Но ведь зрители действительно любят? В чем же дело? Почему ж так тяжело в театре? В кино тоже Гангстеры и самый из них матёрый — неожиданно (зачеркнуто). Май 48 год».
«Хеська (Хеся Лакшина, жена Эраста Гарина, близкая подруга Раневской. — А. Щ.) сказала сейчас упавшим голосом, что разрешено снимать картины 16 режиссерам, она не попадает в это число, ни она, ни Гарин.
Кто же они?
Александров — 1
Ромм Мих. — 2
Пырьев — 3
Довженко — 4
Пудовкин — 5
Райзман — 6
Луков — 7
Роом Абрам — 8
Донской — 9
Юткевич — 10
Савченко — 11
Васильев — 12
Эрмлер — 13
Козинцев — 14
Трауберг — 15
неразб.»
«Именины Ахматовой. Она говорит, что Борис Пастернак относится к ней, как я к Павле Леонтьевне. Не встречала никого пленительней, ослепительнее Пастернака, это какое-то чудо — гудит, а не говорит, все время гудит что-то гениальное в нос. Я знала блистательных — Михоэлс, Эйзенштейн, но Пастернак поражает собой так, что его слушаю с открытым ртом. Когда они вместе — А. и П., то кажется, будто в одно и то же время солнце и луна и звезды и громы и молнии. Я была счастлива видеть их обоих вместе. Слушать их, любоваться ими. Люди, дающие наслаждение, — вот благодать! 25. июнь 48 г.».

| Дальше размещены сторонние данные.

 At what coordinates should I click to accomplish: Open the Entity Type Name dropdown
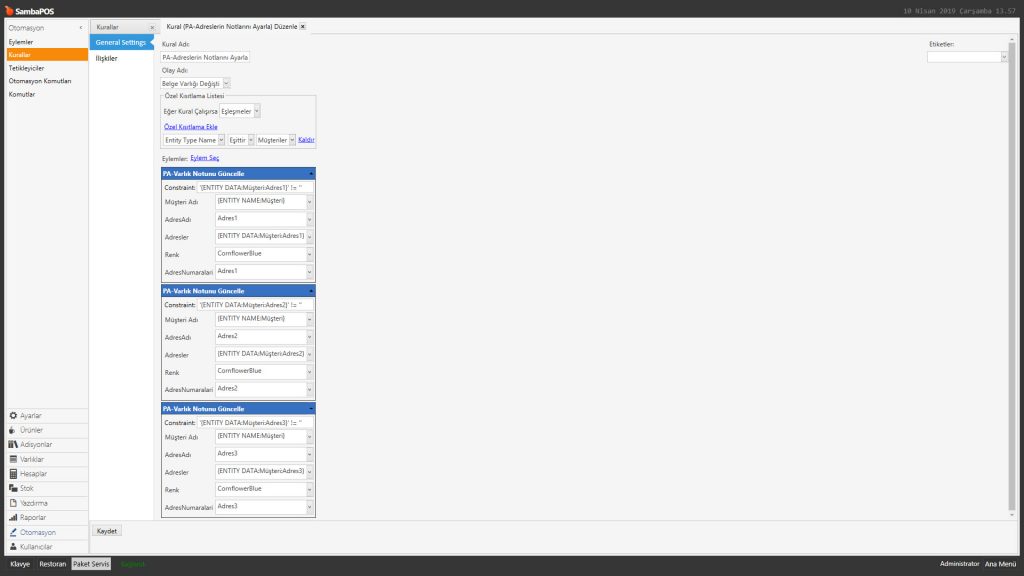click(221, 140)
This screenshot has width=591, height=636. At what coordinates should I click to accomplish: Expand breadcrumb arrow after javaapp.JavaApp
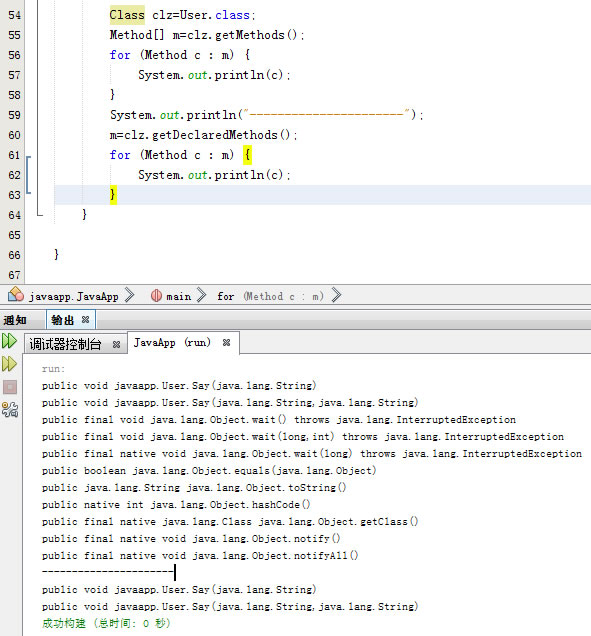pos(129,295)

«Небывалая жара в Москве. 33. Как в Ташкенте.
Нет денег, куда деваться в отпуск? Долги, долги, долги. Сколько сейчас времени? 2? 3? Начинают верещать птицы — светает. Июнь 48 г.».
На этом дневник в общей тетради кончается.
У Раневской на улице Герцена я часто слышал: «Хелман, Бэрди, „Лисички“.» «У меня получается пьяная баба», — слышалось от Раневской. «Нет, ты не баба, ты бабочка, ты пьяная птичка, лихая, чистая», — говорила моя бабушка своей Фаине.
«Где эти лисички?» — спрашивал я. Фаина Георгиевна как-то взяла меня с собой в Театр драмы — теперешний театр имени Маяковского на Большой Никитской, где Елена Ивановна Страдомская ставила тогда, в 45-м, «Лисички» Лиллиан Хелман. Мы долго брели по коридорам, потом Фуфа открыла какую-то дверь в зал на верхнем ярусе. Сцена, где она играла свои «Лисички», была далеко внизу, занавес раздвинут. «Тут я играю», — сказала Фаина Георгиевна. Я подумал: «Что можно сделать на таком пятачке, чтобы все любили Фуфу так же, как ее любят кинозрители? Сцена маленькая, а она такая большая! Наверное, она что-то скрывает, у нее есть какой-то секрет». Секрет, конечно, был — талант.
Это было после «Подкидыша», «Мечты», «Слона и веревочки», «Пархоменко», «Весны», «Золушки», после пятнадцати фильмов Раневской: все милиционеры — постовые и посольские на Большой Никитской, ее улице Герцена, где мы гуляли, — отдавали ей честь. Фаина Георгиевна требовала, чтобы я им отвечал.
Однажды осенью в новом черном пальто я, на беду Фаины Георгиевны, прислонился к окрашенной масляной краской стене. Для Раневской было вопросом чести вернуть меня в семью в первозданном виде. Она подняла на ноги персонал всех магазинов на Никитской площади, нашла наконец где-то в ателье скипидар, оттерла краску и только тогда повела меня домой.